This document describes a policy for deprecating and removing functionality in Google's Generally Available (GA) open-source libraries that have versioned releases. This policy is not applicable to major OSS projects like Chromium or Android, which all have their own communities and policies. This policy also does not apply to server-side APIs, including the Cloud service APIs. Information about the Cloud service API policy is available at https://cloud.google.com/apis/docs/resources/enterprise-apis.

Breaking Change

A breaking change is a change to a library that could break a user who is using the library in an approved and supported way. It is advised that library owners (or "language leads") document for customers what constitutes approved and supported usage of their libraries1.

Policy

  1. All breaking changes require a major version bump

    A release containing one or more breaking changes to a Generally Available API must bump its major version number to indicate to users and package managers that there are incompatibilities that may break them. All breaking changes should be clearly documented in the release notes, along with instructions for how users should update their code. Users will then know that there's risk with upgrading to the new version, and may do so at their own convenience.

    Dropping support for a language standard or runtime may also be an example of a breaking change, depending on the established support guarantees of the library. Additionally, in languages that do not have dependency-aware package managers (e.g., C++), the addition of a new dependency may also be a breaking change if it requires the customer to do explicit work to satisfy the dependency. Alternatively, dropping support for a platform that itself is outside of vendor support may not be considered a breaking change.

  2. The highest version number is always supported

    A release must remain supported until it is superseded by a subsequent release, or the whole repo is clearly deprecated and documented as unsupported. Support can be stopped immediately if the newer release shares the same major version number (i.e., there are no breaking changes when upgrading to the newest release that shares the same major version). If the newest release has a higher major version number, support can be phased out as described next since upgrading may result in a breaking change for the user.

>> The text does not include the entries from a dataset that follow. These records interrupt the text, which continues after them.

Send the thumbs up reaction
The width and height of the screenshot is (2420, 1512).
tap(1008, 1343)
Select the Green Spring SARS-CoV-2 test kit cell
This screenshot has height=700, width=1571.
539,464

  3. The newest release for non-highest major versions receives 12-months of support

    When a release is superseded by a release with a higher major version number, the previous release will be supported for at least 12-months after the new release is made and maintains its existing bug/issue SLO for customers. This will give customers time to upgrade and deal with any breakages that may result. Patch releases within non-highest major versions supersede prior releases and remain supported for the remainder of the 12 months. Non-patch releases that introduce new functionality (i.e., minor version bumps in semver parlance) in non-highest major versions supersede prior releases and restart the support window.

    This support guarantee ensures that customers can continue using the previous release with confidence that any bugs they file will be responded to as if the bugs were reported against the newest release. This support requirement does not specifically require teams to automatically back/forward port fixes between the current and older releases, though teams may decide to do so2.

Example

The following diagram shows the support windows for releases of the hypothetical "Foo" 1.x and 2.x release lines.

support windows for the Foo 1.x and 2.x release lines

Note that it's up to the library owner whether they want to actively support multiple branches, as the policy presented in this document would allow. However, it is expected that a more common approach would be phase out support for a major version when a higher major version is released.

It is advised at the top of this document to avoid multiple major version bumps per year. However, if a team deems it necessary to do so, the team must pay the cost of supporting all previous releases for the full duration of their required 12-month support window. For example, the following diagram shows what would happen if "Foo 2.0" and "Foo 3.0" were both released a couple months apart. In this example, starting in November the team would be responsible for supporting all three of Foo 3.0 (current), Foo 2.0 (until Nov of the following year), and Foo 1.1 (until Aug of the following year).

support windows for the Foo 1.1, 2.0, and 3.0 release lines

Notes


  1. An example is the Abseil Compatibility Guidelines

  2. It may also be the case that critical bug fixes cannot always be backported. As an example, when a dependency has dropped support for the language runtime supported by the prior major release.